- What to do
Number every line of the records below as a list, leaving out the blank lines.
************
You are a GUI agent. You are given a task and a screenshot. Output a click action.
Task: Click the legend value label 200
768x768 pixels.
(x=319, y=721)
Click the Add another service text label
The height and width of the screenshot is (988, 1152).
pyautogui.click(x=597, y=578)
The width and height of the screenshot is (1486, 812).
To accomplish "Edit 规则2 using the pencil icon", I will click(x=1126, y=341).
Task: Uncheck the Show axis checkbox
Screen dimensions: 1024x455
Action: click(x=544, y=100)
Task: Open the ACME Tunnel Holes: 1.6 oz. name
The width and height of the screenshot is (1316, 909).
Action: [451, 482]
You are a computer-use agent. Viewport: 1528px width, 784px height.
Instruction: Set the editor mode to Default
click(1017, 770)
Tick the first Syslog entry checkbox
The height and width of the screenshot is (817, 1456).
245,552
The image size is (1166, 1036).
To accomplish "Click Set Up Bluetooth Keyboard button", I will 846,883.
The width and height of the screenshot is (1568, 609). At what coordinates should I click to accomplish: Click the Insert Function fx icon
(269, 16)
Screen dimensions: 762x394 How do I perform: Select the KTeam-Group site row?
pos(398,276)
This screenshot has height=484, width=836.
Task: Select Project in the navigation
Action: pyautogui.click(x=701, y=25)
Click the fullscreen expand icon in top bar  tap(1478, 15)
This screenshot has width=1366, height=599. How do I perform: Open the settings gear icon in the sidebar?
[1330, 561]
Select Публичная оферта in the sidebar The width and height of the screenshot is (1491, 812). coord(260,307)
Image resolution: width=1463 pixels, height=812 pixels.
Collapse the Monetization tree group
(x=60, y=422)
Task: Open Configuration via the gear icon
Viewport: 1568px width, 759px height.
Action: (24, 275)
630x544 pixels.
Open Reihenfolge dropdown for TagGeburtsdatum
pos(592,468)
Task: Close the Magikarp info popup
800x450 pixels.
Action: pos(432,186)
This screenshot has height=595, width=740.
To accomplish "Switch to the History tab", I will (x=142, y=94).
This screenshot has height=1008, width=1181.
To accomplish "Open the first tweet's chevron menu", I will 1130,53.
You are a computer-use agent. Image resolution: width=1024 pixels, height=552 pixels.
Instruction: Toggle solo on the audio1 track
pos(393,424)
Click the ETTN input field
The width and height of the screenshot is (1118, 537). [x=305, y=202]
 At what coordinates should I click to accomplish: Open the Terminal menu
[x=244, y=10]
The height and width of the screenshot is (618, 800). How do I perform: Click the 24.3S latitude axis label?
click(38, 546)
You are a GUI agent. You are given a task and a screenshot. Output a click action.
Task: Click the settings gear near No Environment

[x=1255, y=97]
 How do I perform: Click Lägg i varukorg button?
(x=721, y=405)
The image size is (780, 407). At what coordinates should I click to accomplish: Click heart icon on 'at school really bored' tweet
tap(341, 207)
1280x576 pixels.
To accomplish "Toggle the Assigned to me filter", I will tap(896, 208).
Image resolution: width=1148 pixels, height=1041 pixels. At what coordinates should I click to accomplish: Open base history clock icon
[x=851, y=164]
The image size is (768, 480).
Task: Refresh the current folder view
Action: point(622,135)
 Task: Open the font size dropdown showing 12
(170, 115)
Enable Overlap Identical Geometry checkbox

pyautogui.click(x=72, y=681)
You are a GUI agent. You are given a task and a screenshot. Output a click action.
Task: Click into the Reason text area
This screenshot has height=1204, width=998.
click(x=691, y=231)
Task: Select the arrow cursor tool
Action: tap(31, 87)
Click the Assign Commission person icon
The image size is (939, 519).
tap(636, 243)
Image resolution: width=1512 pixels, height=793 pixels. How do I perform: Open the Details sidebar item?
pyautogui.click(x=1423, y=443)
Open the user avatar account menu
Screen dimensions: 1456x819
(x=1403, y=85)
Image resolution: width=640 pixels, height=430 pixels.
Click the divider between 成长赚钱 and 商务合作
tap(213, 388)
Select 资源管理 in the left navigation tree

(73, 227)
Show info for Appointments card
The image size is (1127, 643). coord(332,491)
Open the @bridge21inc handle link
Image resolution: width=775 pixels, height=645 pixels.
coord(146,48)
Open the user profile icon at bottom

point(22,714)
************
- Right answer
1. You are a GUI agent. You are given a task and a screenshot. Output a click action.
2. Task: Click the legend value label 200
3. 768x768 pixels.
4. (x=319, y=721)
5. Click the Add another service text label
6. The height and width of the screenshot is (988, 1152).
7. pyautogui.click(x=597, y=578)
8. The width and height of the screenshot is (1486, 812).
9. To accomplish "Edit 规则2 using the pencil icon", I will click(x=1126, y=341).
10. Task: Uncheck the Show axis checkbox
11. Screen dimensions: 1024x455
12. Action: click(x=544, y=100)
13. Task: Open the ACME Tunnel Holes: 1.6 oz. name
14. The width and height of the screenshot is (1316, 909).
15. Action: [451, 482]
16. You are a computer-use agent. Viewport: 1528px width, 784px height.
17. Instruction: Set the editor mode to Default
18. click(1017, 770)
19. Tick the first Syslog entry checkbox
20. The height and width of the screenshot is (817, 1456).
21. 245,552
22. The image size is (1166, 1036).
23. To accomplish "Click Set Up Bluetooth Keyboard button", I will 846,883.
24. The width and height of the screenshot is (1568, 609). At what coordinates should I click to accomplish: Click the Insert Function fx icon
25. (269, 16)
26. Screen dimensions: 762x394 How do I perform: Select the KTeam-Group site row?
27. pos(398,276)
28. This screenshot has height=484, width=836.
29. Task: Select Project in the navigation
30. Action: pyautogui.click(x=701, y=25)
31. Click the fullscreen expand icon in top bar  tap(1478, 15)
32. This screenshot has width=1366, height=599. How do I perform: Open the settings gear icon in the sidebar?
33. [1330, 561]
34. Select Публичная оферта in the sidebar The width and height of the screenshot is (1491, 812). coord(260,307)
35. Image resolution: width=1463 pixels, height=812 pixels.
36. Collapse the Monetization tree group
37. (x=60, y=422)
38. Task: Open Configuration via the gear icon
39. Viewport: 1568px width, 759px height.
40. Action: (24, 275)
41. 630x544 pixels.
42. Open Reihenfolge dropdown for TagGeburtsdatum
43. pos(592,468)
44. Task: Close the Magikarp info popup
45. 800x450 pixels.
46. Action: pos(432,186)
47. This screenshot has height=595, width=740.
48. To accomplish "Switch to the History tab", I will (x=142, y=94).
49. This screenshot has height=1008, width=1181.
50. To accomplish "Open the first tweet's chevron menu", I will 1130,53.
51. You are a computer-use agent. Image resolution: width=1024 pixels, height=552 pixels.
52. Instruction: Toggle solo on the audio1 track
53. pos(393,424)
54. Click the ETTN input field
55. The width and height of the screenshot is (1118, 537). [x=305, y=202]
56.  At what coordinates should I click to accomplish: Open the Terminal menu
57. [x=244, y=10]
58. The height and width of the screenshot is (618, 800). How do I perform: Click the 24.3S latitude axis label?
59. click(38, 546)
60. You are a GUI agent. You are given a task and a screenshot. Output a click action.
61. Task: Click the settings gear near No Environment
62. [x=1255, y=97]
63.  How do I perform: Click Lägg i varukorg button?
64. (x=721, y=405)
65. The image size is (780, 407). At what coordinates should I click to accomplish: Click heart icon on 'at school really bored' tweet
66. tap(341, 207)
67. 1280x576 pixels.
68. To accomplish "Toggle the Assigned to me filter", I will tap(896, 208).
69. Image resolution: width=1148 pixels, height=1041 pixels. At what coordinates should I click to accomplish: Open base history clock icon
70. [x=851, y=164]
71. The image size is (768, 480).
72. Task: Refresh the current folder view
73. Action: point(622,135)
74.  Task: Open the font size dropdown showing 12
75. (170, 115)
76. Enable Overlap Identical Geometry checkbox
77. pyautogui.click(x=72, y=681)
78. You are a GUI agent. You are given a task and a screenshot. Output a click action.
79. Task: Click into the Reason text area
80. This screenshot has height=1204, width=998.
81. click(x=691, y=231)
82. Task: Select the arrow cursor tool
83. Action: tap(31, 87)
84. Click the Assign Commission person icon
85. The image size is (939, 519).
86. tap(636, 243)
87. Image resolution: width=1512 pixels, height=793 pixels. How do I perform: Open the Details sidebar item?
88. pyautogui.click(x=1423, y=443)
89. Open the user avatar account menu
90. Screen dimensions: 1456x819
91. (x=1403, y=85)
92. Image resolution: width=640 pixels, height=430 pixels.
93. Click the divider between 成长赚钱 and 商务合作
94. tap(213, 388)
95. Select 资源管理 in the left navigation tree
96. (73, 227)
97. Show info for Appointments card
98. The image size is (1127, 643). coord(332,491)
99. Open the @bridge21inc handle link
100. Image resolution: width=775 pixels, height=645 pixels.
101. coord(146,48)
102. Open the user profile icon at bottom
103. point(22,714)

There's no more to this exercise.